30 unu geçeli bayaaaaa olmuş bir yazar olaraktan şunu diyebilirim. Kızım zamanında burada az mesai harcamadın keyifte aldın ne var arada bir gel yaz çiz saçmalama stresini at git vs diye kendimi gazlasam da ama yok abi ya gerçekten sarmıyor.
Başlıklar bile saçma olamayacak kadar saçma
Komik olamayacak kadar basit
Aksın gitsin şuraya bişey yazayım diyorsun yok mantıklı bir başlıkta yok
Eskilerden kim kaldıı heyyy bi ses verin kurban olayım.
bu bir nevi “Lütfen deneyim, derinlik ve arada bir nostaljik anılar getirin” çağrısıdır.
Çünkü yaşlı yazar, sözlüğün yaşayan arşividir; hem geçmişi hatırlatır hem de geleceğe sağlam bir temel atar.
Yaşlı yazarlar, sözlüğün "Küçükken burası çok daha samimiydi" diyen bilge sesidir. Bir yandan anılarını paylaşır, diğer yandan gençlere "Sözlük nasıl yapılır?" dersi verir.

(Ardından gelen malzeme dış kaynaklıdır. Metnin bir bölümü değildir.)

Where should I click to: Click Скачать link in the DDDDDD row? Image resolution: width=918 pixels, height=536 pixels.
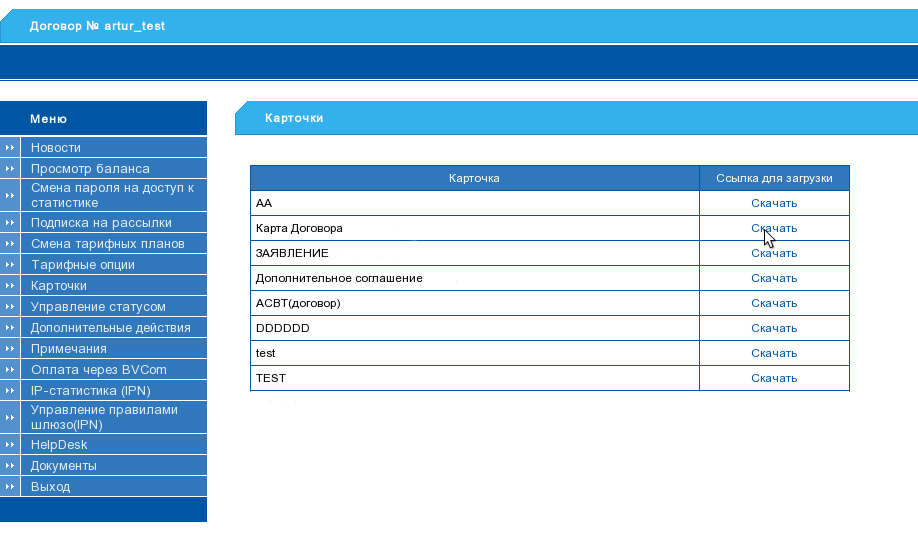[773, 328]
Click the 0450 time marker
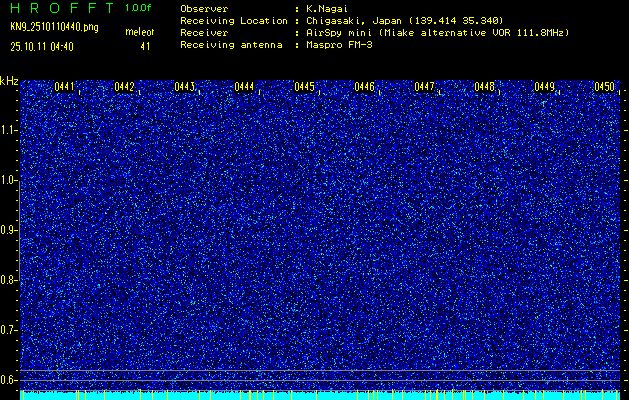This screenshot has height=400, width=629. pyautogui.click(x=604, y=87)
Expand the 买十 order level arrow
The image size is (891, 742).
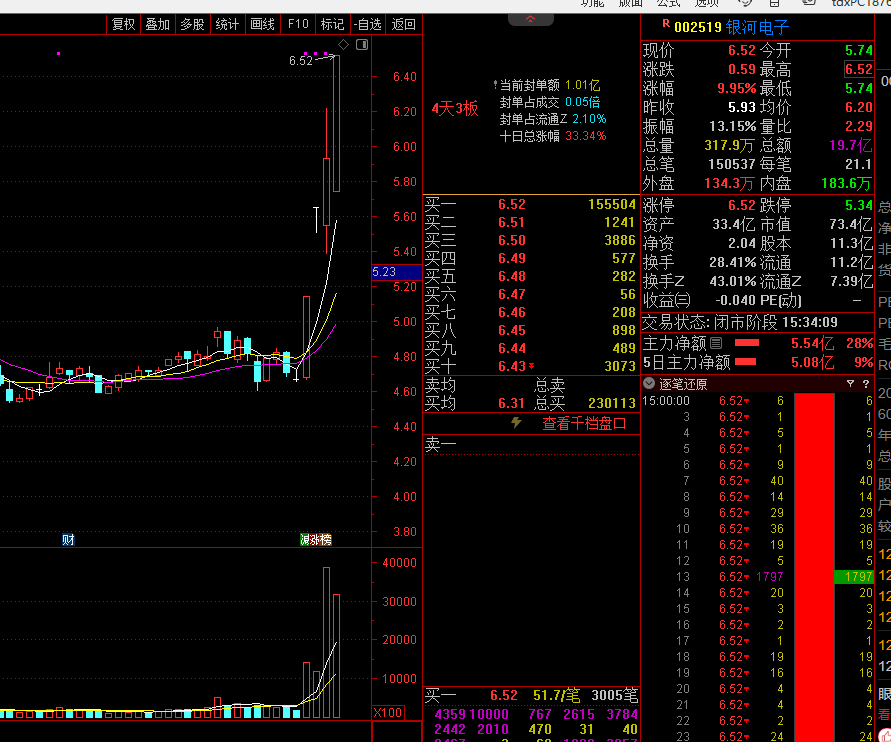(x=532, y=367)
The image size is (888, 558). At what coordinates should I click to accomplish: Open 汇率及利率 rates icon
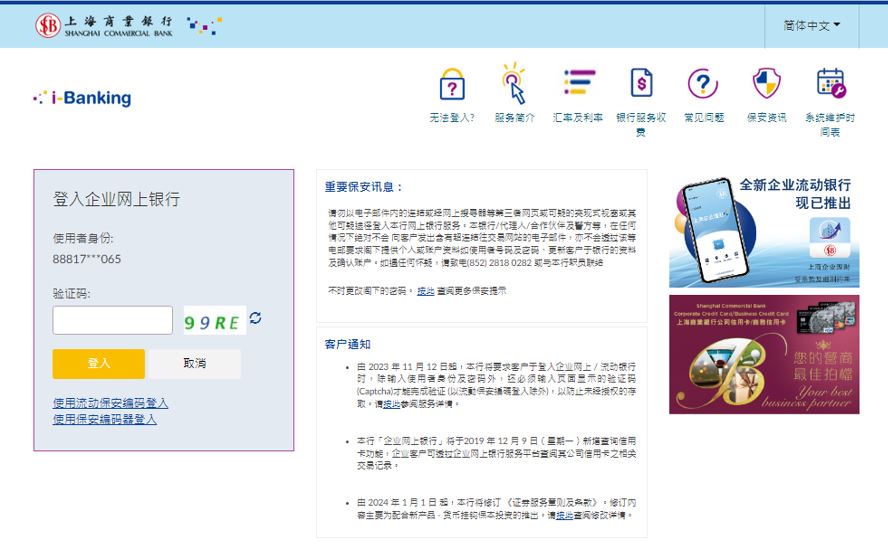click(578, 84)
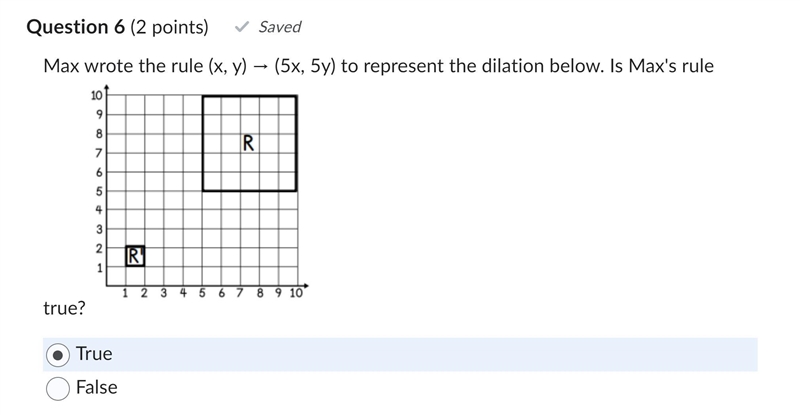Click the small square labeled R'
Screen dimensions: 800x415
[135, 256]
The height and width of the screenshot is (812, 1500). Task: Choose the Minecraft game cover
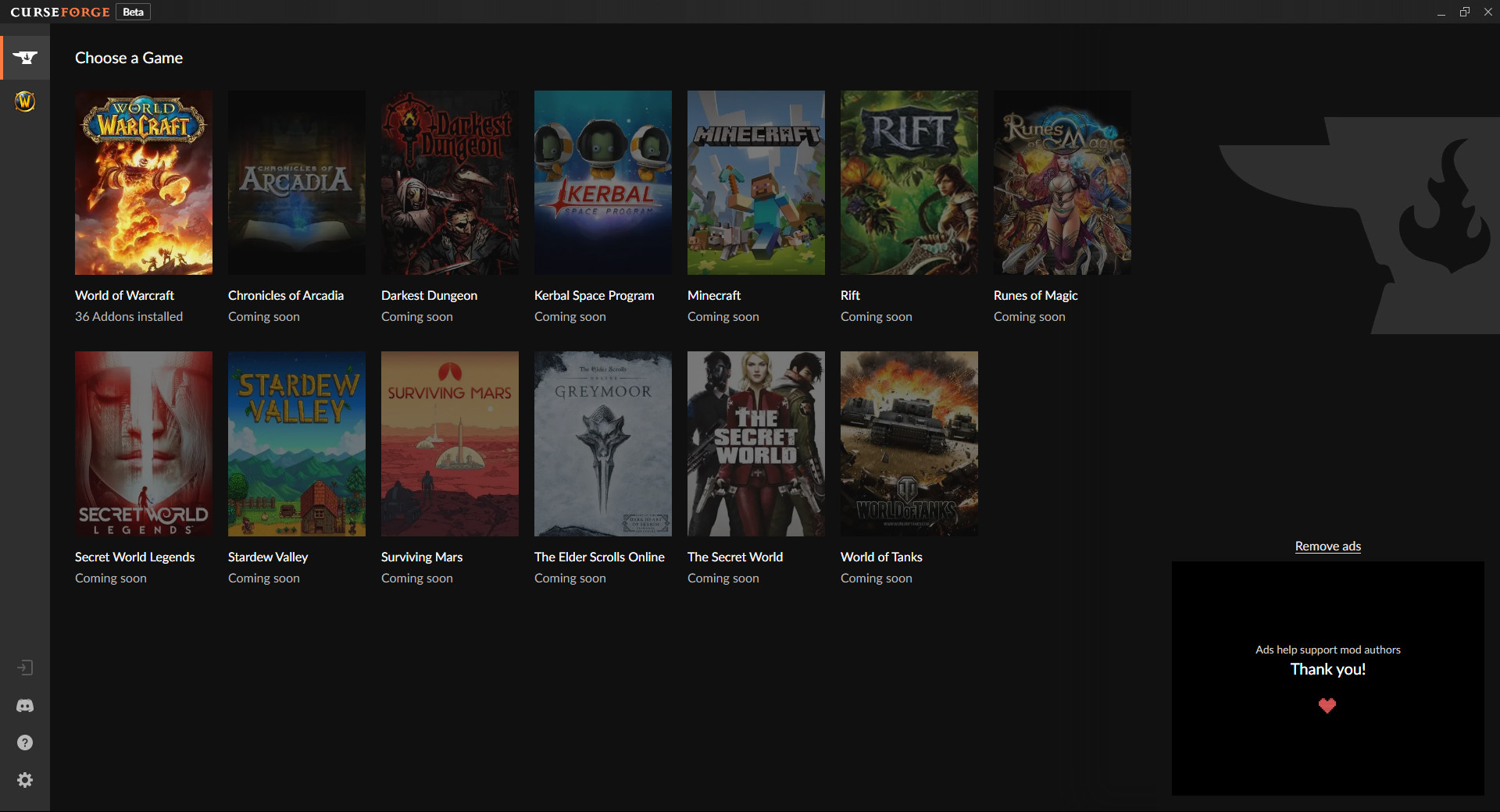pos(755,183)
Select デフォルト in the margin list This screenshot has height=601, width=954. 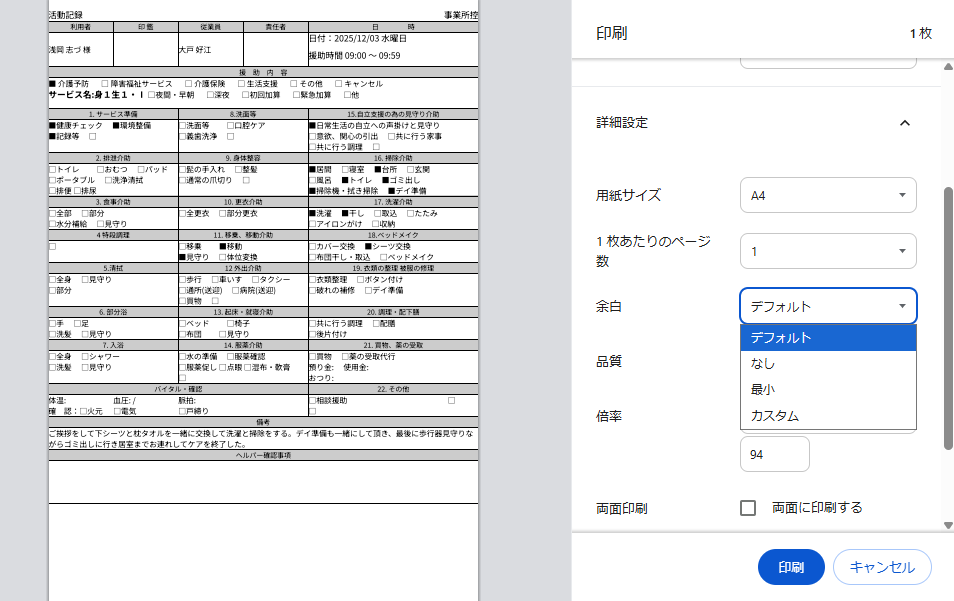(827, 338)
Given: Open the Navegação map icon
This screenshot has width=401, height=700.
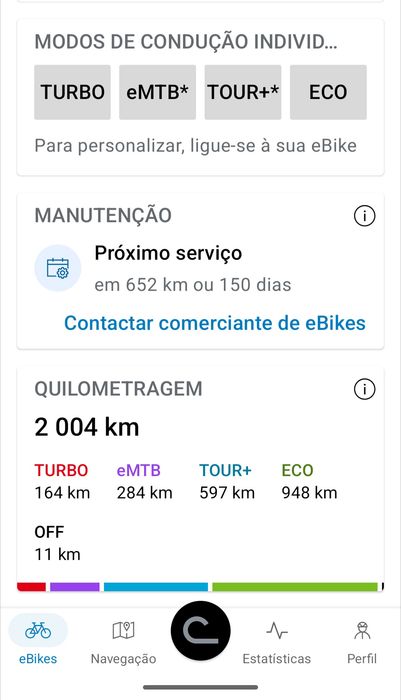Looking at the screenshot, I should coord(123,630).
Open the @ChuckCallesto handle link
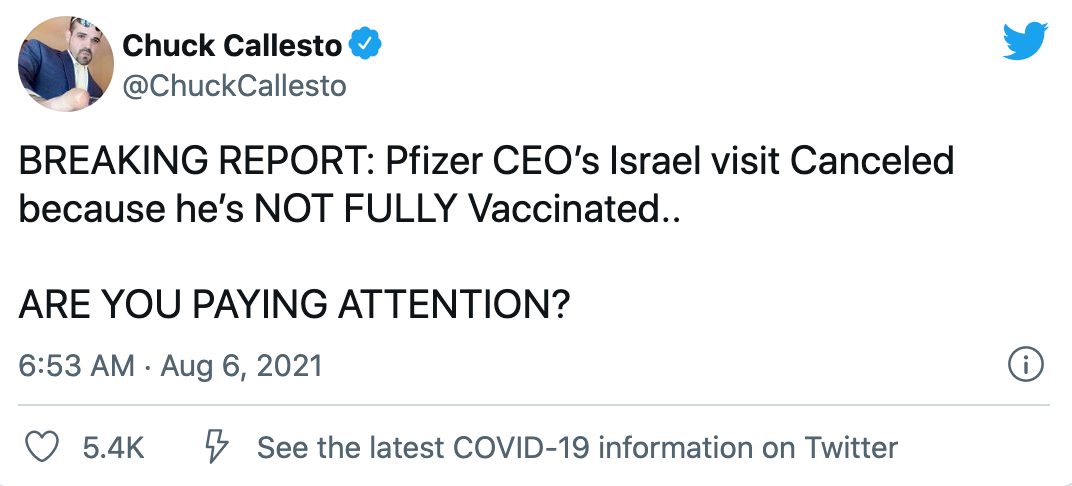The image size is (1072, 486). tap(234, 86)
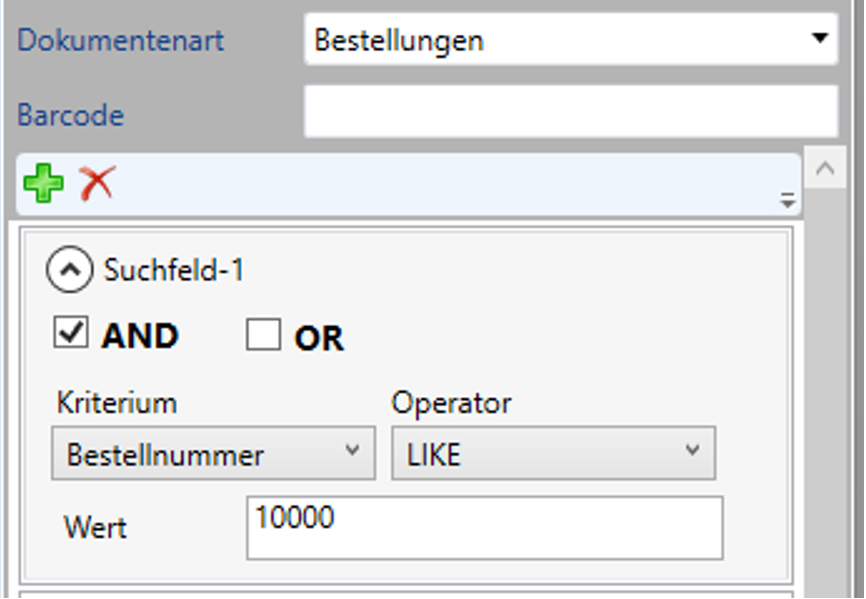Click the bold AND label text
Screen dimensions: 866x599
point(139,337)
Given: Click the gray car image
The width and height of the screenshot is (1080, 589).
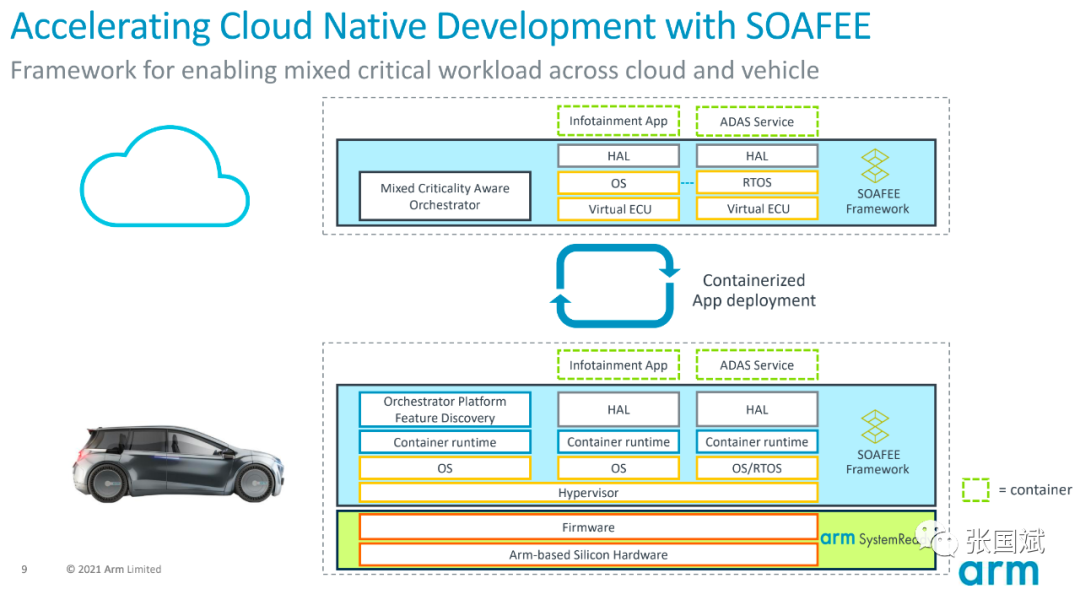Looking at the screenshot, I should point(179,464).
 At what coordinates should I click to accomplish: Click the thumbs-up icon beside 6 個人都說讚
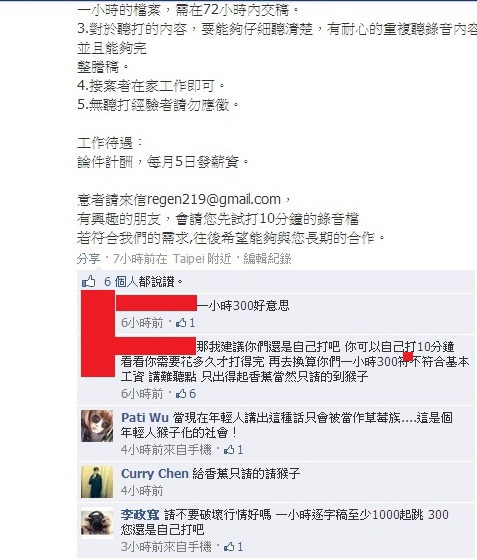[89, 282]
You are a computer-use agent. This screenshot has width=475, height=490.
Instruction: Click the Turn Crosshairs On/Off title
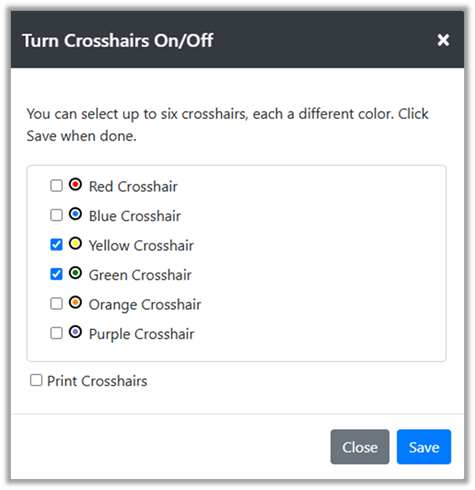(x=117, y=40)
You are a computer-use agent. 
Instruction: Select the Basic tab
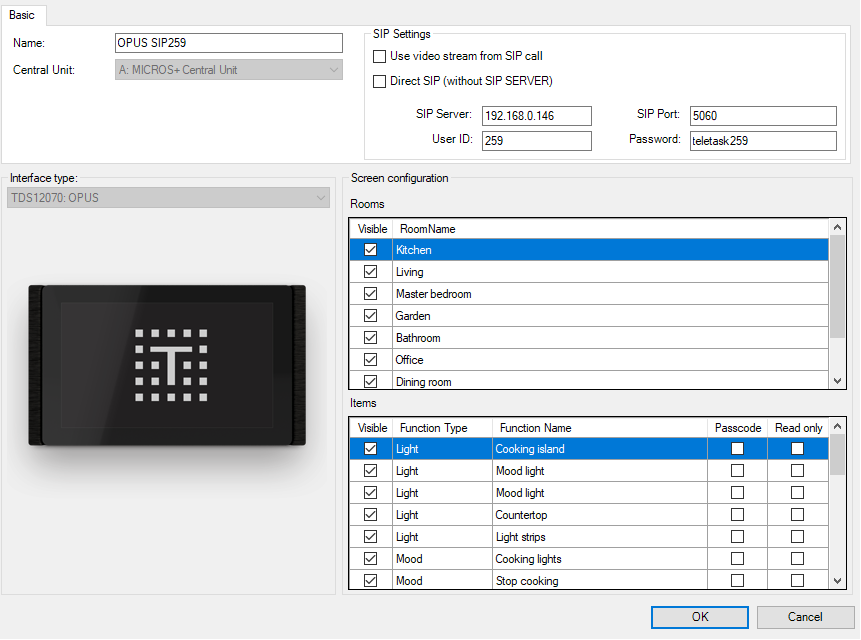point(22,15)
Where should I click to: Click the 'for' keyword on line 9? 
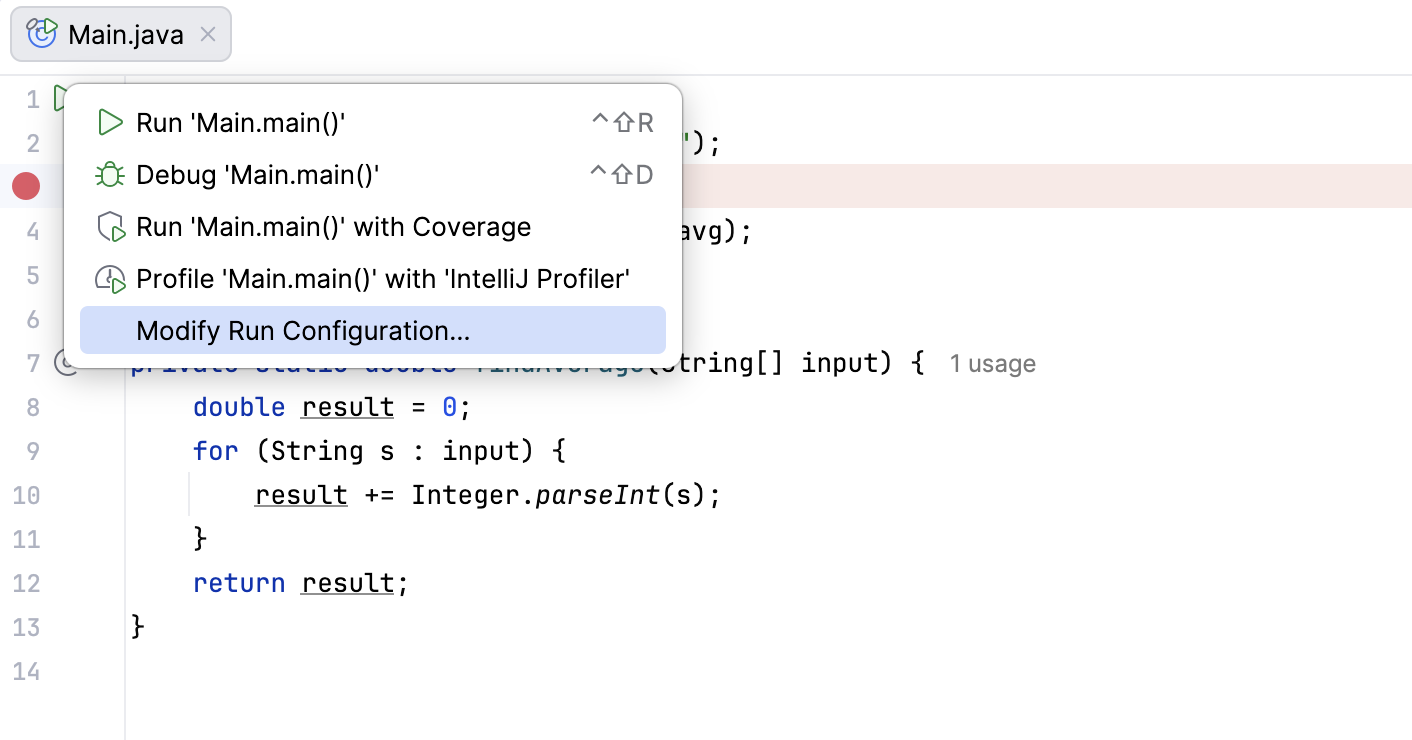tap(215, 451)
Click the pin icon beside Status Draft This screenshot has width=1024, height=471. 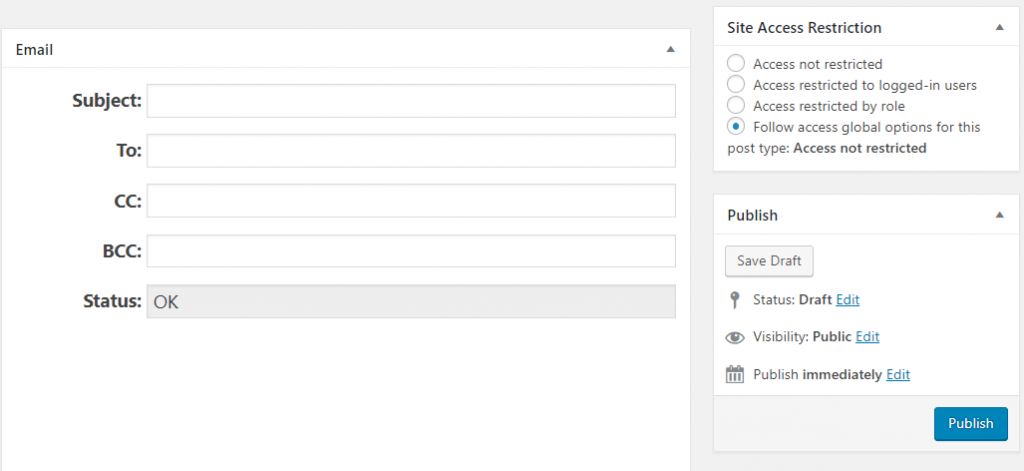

Ama en güzeli? Yaşlı yazarlar, arada bir "Bu başlığı ben açtım" havasıyla gençleri hayran bırakır. * Yaşlı yazarlar, sözlüğün hafızasıdır. Onlar olmadan sözlük, sadece başlıklarla dolu bir liste olur. yaşlı yazarlar, sözlüğün kalbinde hep bir "efsane" olarak kalır.